First MASA Experiment

This tutorial gets MASA running end to end with a tiny safe RL experiment. You will:

  • preview the bridge_crossing environment,

  • wrap it with make_env,

  • inspect labels and constraint metrics,

  • run a tiny q_learning smoke experiment,

  • read the training and evaluation logs.

Runnable notebook: notebooks/tutorials/01_first_masa_experiment.ipynb

CPU-First Setup

Use CPU for this first run. This keeps the tutorial portable and avoids noisy CUDA probing on machines that have GPU packages installed.

import os

os.environ.setdefault("JAX_PLATFORMS", "cpu")
os.environ.setdefault("TF_CPP_MIN_LOG_LEVEL", "2")

Set those environment variables before importing MASA/JAX modules.

Preview Bridge Crossing

bridge_crossing is a tabular gridworld. The agent starts at the lower-left corner, receives reward for reaching the goal row, and incurs safety cost when it reaches lava.

from IPython.display import display
from PIL import Image

from masa.envs.tabular.bridge_crossing import BridgeCrossing

preview_env = BridgeCrossing(render_mode="rgb_array", render_window_size=320)
obs, info = preview_env.reset(seed=0)
print({"reset_obs": obs, "reset_info": info})
display(Image.fromarray(preview_env.render()))
preview_env.close()

Build a MASA Environment

make_env applies MASA’s standard wrapper stack:

TimeLimit -> LabelledEnv -> ConstraintEnv -> ConstraintMonitor -> RewardMonitor

For this first experiment, use the PCTL constraint with the default Bridge Crossing label and cost functions.

from pprint import pprint

from masa.plugins.helpers import load_plugins
from masa.common.utils import make_env
from masa.envs.tabular.bridge_crossing import cost_fn, label_fn

load_plugins()

def build_masa_env():
    return make_env(
        "bridge_crossing",
        "pctl",
        400,
        label_fn=label_fn,
        cost_fn=cost_fn,
        alpha=0.01,
    )

env = build_masa_env()
obs, info = env.reset(seed=0)

print("reset observation:", obs)
print('info["labels"]:', info["labels"])
print('info["constraint"]:')
pprint(info["constraint"])

The observation and reward still follow Gymnasium. MASA adds semantic safety information through info["labels"] and info["constraint"].

Step by Hand

Step a few fixed actions before training. This is the fastest way to confirm what your environment emits.

ACTION_NAMES = {0: "left", 1: "right", 2: "down", 3: "up", 4: "stay"}
scripted_actions = [3, 3, 3, 4, 1]
rows = []

for step, action in enumerate(scripted_actions, start=1):
    obs, reward, terminated, truncated, info = env.step(action)
    rows.append(
        {
            "step": step,
            "action": ACTION_NAMES[action],
            "obs": int(obs),
            "reward": float(reward),
            "terminated": bool(terminated),
            "truncated": bool(truncated),
            "labels": sorted(info["labels"]),
            "constraint_step": info["constraint"]["step"],
        }
    )
    if terminated or truncated:
        break

pprint(rows)
env.close()

Train a Tiny Q-Learner

This smoke run is deliberately tiny. It is not meant to learn a good policy; it proves that the environment, constraint, algorithm, evaluation, and logger all connect correctly.

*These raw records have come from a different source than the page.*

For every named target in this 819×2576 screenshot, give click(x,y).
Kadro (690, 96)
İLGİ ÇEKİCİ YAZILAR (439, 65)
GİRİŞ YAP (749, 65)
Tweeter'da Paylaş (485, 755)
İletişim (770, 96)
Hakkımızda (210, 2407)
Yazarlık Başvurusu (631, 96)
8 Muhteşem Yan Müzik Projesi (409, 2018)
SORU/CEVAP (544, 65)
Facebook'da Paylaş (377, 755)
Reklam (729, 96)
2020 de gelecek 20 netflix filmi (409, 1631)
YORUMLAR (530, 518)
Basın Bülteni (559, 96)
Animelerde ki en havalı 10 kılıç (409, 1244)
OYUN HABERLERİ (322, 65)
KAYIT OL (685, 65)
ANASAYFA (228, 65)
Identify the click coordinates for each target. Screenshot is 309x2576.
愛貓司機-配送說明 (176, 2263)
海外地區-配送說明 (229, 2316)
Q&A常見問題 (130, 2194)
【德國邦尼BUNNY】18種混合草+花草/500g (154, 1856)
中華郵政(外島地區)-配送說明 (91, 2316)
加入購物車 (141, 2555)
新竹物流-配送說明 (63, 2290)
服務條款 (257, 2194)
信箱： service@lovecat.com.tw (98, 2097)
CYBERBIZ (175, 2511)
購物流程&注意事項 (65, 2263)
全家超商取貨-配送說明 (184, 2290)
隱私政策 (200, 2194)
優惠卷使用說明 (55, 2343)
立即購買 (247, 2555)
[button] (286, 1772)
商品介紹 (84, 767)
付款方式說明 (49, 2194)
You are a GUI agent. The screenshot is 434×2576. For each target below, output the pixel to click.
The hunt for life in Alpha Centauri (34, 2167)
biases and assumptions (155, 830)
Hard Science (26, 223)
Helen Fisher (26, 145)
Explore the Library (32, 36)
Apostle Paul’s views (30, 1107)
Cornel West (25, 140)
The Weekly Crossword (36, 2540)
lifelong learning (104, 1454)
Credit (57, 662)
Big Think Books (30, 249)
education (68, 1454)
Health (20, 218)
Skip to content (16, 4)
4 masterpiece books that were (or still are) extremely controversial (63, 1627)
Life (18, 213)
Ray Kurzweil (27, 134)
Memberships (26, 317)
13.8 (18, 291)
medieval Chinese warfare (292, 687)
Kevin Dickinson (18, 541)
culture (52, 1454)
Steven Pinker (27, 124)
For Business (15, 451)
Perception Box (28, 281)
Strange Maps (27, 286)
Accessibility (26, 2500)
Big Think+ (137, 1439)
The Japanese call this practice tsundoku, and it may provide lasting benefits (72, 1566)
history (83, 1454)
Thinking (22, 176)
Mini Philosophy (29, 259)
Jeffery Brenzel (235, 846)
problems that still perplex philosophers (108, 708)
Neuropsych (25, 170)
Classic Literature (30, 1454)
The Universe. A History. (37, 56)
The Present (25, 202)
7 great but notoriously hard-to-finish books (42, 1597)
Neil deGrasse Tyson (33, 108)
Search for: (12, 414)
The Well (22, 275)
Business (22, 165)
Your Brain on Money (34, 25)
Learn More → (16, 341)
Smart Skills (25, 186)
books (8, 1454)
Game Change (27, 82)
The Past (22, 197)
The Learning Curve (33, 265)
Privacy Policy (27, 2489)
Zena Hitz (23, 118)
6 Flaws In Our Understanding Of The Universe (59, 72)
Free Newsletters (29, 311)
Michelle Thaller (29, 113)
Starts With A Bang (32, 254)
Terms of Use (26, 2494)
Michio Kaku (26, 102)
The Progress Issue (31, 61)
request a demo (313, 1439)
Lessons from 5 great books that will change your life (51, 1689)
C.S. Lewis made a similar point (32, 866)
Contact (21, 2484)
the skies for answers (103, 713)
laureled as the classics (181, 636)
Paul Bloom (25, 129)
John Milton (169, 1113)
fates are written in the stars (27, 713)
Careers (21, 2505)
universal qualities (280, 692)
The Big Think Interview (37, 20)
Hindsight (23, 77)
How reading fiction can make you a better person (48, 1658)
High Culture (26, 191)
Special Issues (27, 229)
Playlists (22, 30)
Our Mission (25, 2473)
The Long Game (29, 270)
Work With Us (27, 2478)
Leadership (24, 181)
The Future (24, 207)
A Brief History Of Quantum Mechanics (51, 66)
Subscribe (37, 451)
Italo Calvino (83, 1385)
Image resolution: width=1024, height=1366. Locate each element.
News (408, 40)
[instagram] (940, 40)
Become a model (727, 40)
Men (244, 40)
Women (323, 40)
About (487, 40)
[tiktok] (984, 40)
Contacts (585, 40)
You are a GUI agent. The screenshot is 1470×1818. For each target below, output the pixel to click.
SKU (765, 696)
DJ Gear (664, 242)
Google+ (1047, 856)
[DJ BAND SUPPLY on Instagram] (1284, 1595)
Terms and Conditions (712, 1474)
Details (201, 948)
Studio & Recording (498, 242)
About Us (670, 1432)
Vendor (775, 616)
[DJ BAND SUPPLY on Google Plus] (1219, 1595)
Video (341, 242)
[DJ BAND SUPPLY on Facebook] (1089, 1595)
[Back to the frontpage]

from masa.algorithms.tabular import QL

train_env = build_masa_env()
eval_env = build_masa_env()

algo = QL(
    train_env,
    tensorboard_logdir=None,
    seed=0,
    monitor=True,
    device="cpu",
    verbose=0,
    env_fn=build_masa_env,
    eval_env=eval_env,
)

algo.train(
    num_frames=20,
    eval_freq=10,
    log_freq=10,
    num_eval_episodes=1,
    stats_window_size=10,
)

train_env.close()
eval_env.close()

You should see log groups like:

  • train/rollout: episode-level constraint metrics from training.

  • train/stats: algorithm statistics, such as Q-learning step size and exploration temperature.

  • eval/rollout: evaluation metrics, including constraint satisfaction, reward, and episode length.

CLI Equivalent

The same smoke run can be launched from a shell:

JAX_PLATFORMS=cpu TF_CPP_MIN_LOG_LEVEL=2 uv run --locked python -m masa.run \
  --custom-cfgs bridge_crossing \
  --algo q_learning \
  --total-timesteps 20 \
  --seed 0 \
  --run.eval_every 10 \
  --run.log_every 10 \
  --run.eval_episodes 1 \
  --run.device cpu

For a real experiment, increase num_frames or --total-timesteps, run multiple seeds, and keep this short tutorial run as a quick correctness check.